4. 影響細胞培養長得好不好或形態正常與否有幾個關鍵：
1. 培養細胞的環境
2. 使用的培養基及培養基有無被污染
3. 養份夠不夠
4. 培養細胞的技術
5. 在做細胞培養的時候要有良好的紀錄習慣在發生問題時才容易了解從而處下手改進要紀錄的主要有: 培養的細胞株，接種的密度，所用的培養基及藥品，甚至是培養基及藥品的批號，培養及用藥的時間，用藥時細胞的滿度，以及細胞的代數(一般是算分盤一次為一代)。
6. 所使的培養基平常應有妥善的保存，一般來說應置放於2~8℃中黑暗保存，(不過並不清楚我們用的昆蟲細胞的培養基的保存方式)，不正確的溫度或曝光，都會引起培養基組成物質的分解，並可能會形成有毒物質，所以在使用之前的回溫步驟也不能太久，當發現培養基過期或呈混濁有沉澱時，就應不要使用。以粉末配製液體培養基時，易因溶解不完全，pH值偏差，或水溫過高(先滅過菌)而有錯誤。一般以孔徑0.2 mm材質為cellulose acetate的濾膜將之過濾滅菌(血清需於過濾後再加入，以免一些大分子的必須成份被過濾掉了)。
7. 溫度:哺乳類動物細胞需養在37±2℃，而昆蟲細胞則需培養在25±2℃的環境中
8. pH值:絕大部份的細胞對其環境pH值相當敏感，過酸或過鹼都會使細胞生長不良或對細胞造成永久性傷害。大部份哺乳類動物細胞最適生長的pH值為7.4左右，而昆蟲細胞則為6.2。環境的pH值會隨著營養成份減少，及呼吸作用產物的增加而改變。
9. 二氧化碳:哺乳類動物細胞培養基中含有緩衝物質，需要有二氧化碳的存在才能發揮緩衝作用。若是二氧化碳的量不足則易造成劇烈的pH值變化。在培養的過程中需將容器的蓋子稍為旋開以增加氣體交換速率。昆蟲細胞培養基含有緩衝物質，並不依賴有二氧化碳才能發揮作用，所以這類培養基在使用時，僅需放在正常的大氣環境中即可。
10. 濕度:濕度太低會使培養基水份蒸發太多，鹽濃度提高而細胞發生崩解。故在培養箱底部擺上一盆水可提供足夠的水份來維持濕度。

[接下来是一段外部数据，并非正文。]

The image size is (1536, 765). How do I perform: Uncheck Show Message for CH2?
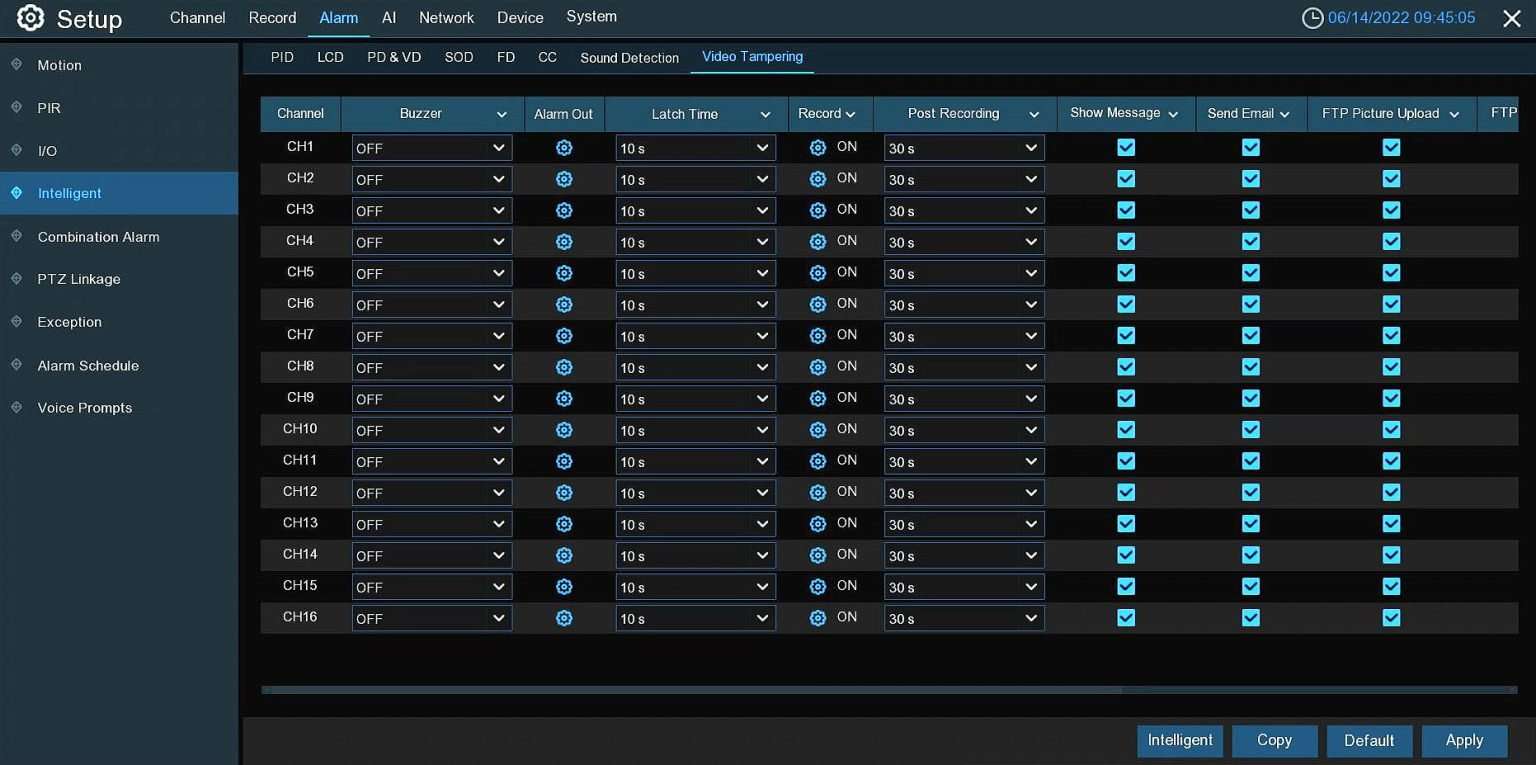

11. 微生物污染的種類有細菌，黴漿菌(mycoplasma)，病毒(virus)，真菌(fungi)的污染。污染時，會發現有培養基呈混濁，細胞生長遲緩，細胞不附著，細胞形態發生變化，甚至有細胞崩解的現象。培養細胞時，可加入streptomycin及penicillin等抗生素來抑制微生物生長。
12. 接種細胞的數量不正確會導致細胞過量生長或細胞量過少，而接種細胞的數量應依細胞種類，使用的培養基，dish的大小,細胞株的使用期限來決定。但是若實驗不需定量細胞的數目就不必管接種的密度，只要細胞能長到可以用來進行實驗的細胞量即可。因此這個實驗我們雖然有用血球計數器，但並沒有定量接種的細胞數。